Extracted records:
⟨
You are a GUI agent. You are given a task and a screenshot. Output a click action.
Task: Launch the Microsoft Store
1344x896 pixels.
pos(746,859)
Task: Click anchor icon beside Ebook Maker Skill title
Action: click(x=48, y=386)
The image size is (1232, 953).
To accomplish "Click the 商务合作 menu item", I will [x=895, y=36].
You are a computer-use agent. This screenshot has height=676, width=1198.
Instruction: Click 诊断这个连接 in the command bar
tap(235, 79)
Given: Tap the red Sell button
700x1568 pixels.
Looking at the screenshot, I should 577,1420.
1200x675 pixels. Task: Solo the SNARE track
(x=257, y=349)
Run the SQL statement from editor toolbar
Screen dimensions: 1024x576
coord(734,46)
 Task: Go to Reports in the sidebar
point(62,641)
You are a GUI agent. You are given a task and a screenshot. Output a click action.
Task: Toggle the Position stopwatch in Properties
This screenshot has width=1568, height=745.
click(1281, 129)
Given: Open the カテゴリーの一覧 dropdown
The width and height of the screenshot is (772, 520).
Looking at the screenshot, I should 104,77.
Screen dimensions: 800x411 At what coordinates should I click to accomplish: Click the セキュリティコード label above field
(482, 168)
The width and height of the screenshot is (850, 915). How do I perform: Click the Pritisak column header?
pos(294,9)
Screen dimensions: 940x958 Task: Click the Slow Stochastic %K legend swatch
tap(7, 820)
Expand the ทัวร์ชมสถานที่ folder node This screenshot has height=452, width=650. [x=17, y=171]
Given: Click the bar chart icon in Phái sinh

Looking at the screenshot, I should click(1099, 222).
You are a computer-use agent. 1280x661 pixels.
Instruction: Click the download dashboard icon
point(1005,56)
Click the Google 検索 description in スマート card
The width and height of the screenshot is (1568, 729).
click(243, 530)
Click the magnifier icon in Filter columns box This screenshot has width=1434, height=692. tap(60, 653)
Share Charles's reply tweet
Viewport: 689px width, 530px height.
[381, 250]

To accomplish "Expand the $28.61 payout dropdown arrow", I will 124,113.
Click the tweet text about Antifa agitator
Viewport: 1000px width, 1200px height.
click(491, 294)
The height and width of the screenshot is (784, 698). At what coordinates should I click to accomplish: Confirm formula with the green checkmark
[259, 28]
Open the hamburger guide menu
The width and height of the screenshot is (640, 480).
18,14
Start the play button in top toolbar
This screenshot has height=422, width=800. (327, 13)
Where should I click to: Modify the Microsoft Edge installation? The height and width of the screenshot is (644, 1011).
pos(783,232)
⟩
What is needed:
Please repeat the records so that each one reads exactly as it does above.

Solved problem:
You are a GUI agent. You are given a task and a screenshot. Output a click action.
Task: Launch the Microsoft Store
1344x896 pixels.
pos(746,859)
Task: Click anchor icon beside Ebook Maker Skill title
Action: click(x=48, y=386)
The image size is (1232, 953).
To accomplish "Click the 商务合作 menu item", I will [x=895, y=36].
You are a computer-use agent. This screenshot has height=676, width=1198.
Instruction: Click 诊断这个连接 in the command bar
tap(235, 79)
Given: Tap the red Sell button
700x1568 pixels.
Looking at the screenshot, I should 577,1420.
1200x675 pixels. Task: Solo the SNARE track
(x=257, y=349)
Run the SQL statement from editor toolbar
Screen dimensions: 1024x576
coord(734,46)
 Task: Go to Reports in the sidebar
point(62,641)
You are a GUI agent. You are given a task and a screenshot. Output a click action.
Task: Toggle the Position stopwatch in Properties
This screenshot has width=1568, height=745.
click(1281, 129)
Given: Open the カテゴリーの一覧 dropdown
The width and height of the screenshot is (772, 520).
Looking at the screenshot, I should 104,77.
Screen dimensions: 800x411 At what coordinates should I click to accomplish: Click the セキュリティコード label above field
(482, 168)
The width and height of the screenshot is (850, 915). How do I perform: Click the Pritisak column header?
pos(294,9)
Screen dimensions: 940x958 Task: Click the Slow Stochastic %K legend swatch
tap(7, 820)
Expand the ทัวร์ชมสถานที่ folder node This screenshot has height=452, width=650. [x=17, y=171]
Given: Click the bar chart icon in Phái sinh

Looking at the screenshot, I should click(1099, 222).
You are a computer-use agent. 1280x661 pixels.
Instruction: Click the download dashboard icon
point(1005,56)
Click the Google 検索 description in スマート card
The width and height of the screenshot is (1568, 729).
click(243, 530)
Click the magnifier icon in Filter columns box This screenshot has width=1434, height=692. tap(60, 653)
Share Charles's reply tweet
Viewport: 689px width, 530px height.
[381, 250]

To accomplish "Expand the $28.61 payout dropdown arrow", I will 124,113.
Click the tweet text about Antifa agitator
Viewport: 1000px width, 1200px height.
click(491, 294)
The height and width of the screenshot is (784, 698). At what coordinates should I click to accomplish: Confirm formula with the green checkmark
[259, 28]
Open the hamburger guide menu
The width and height of the screenshot is (640, 480).
18,14
Start the play button in top toolbar
This screenshot has height=422, width=800. (327, 13)
Where should I click to: Modify the Microsoft Edge installation? The height and width of the screenshot is (644, 1011).
pos(783,232)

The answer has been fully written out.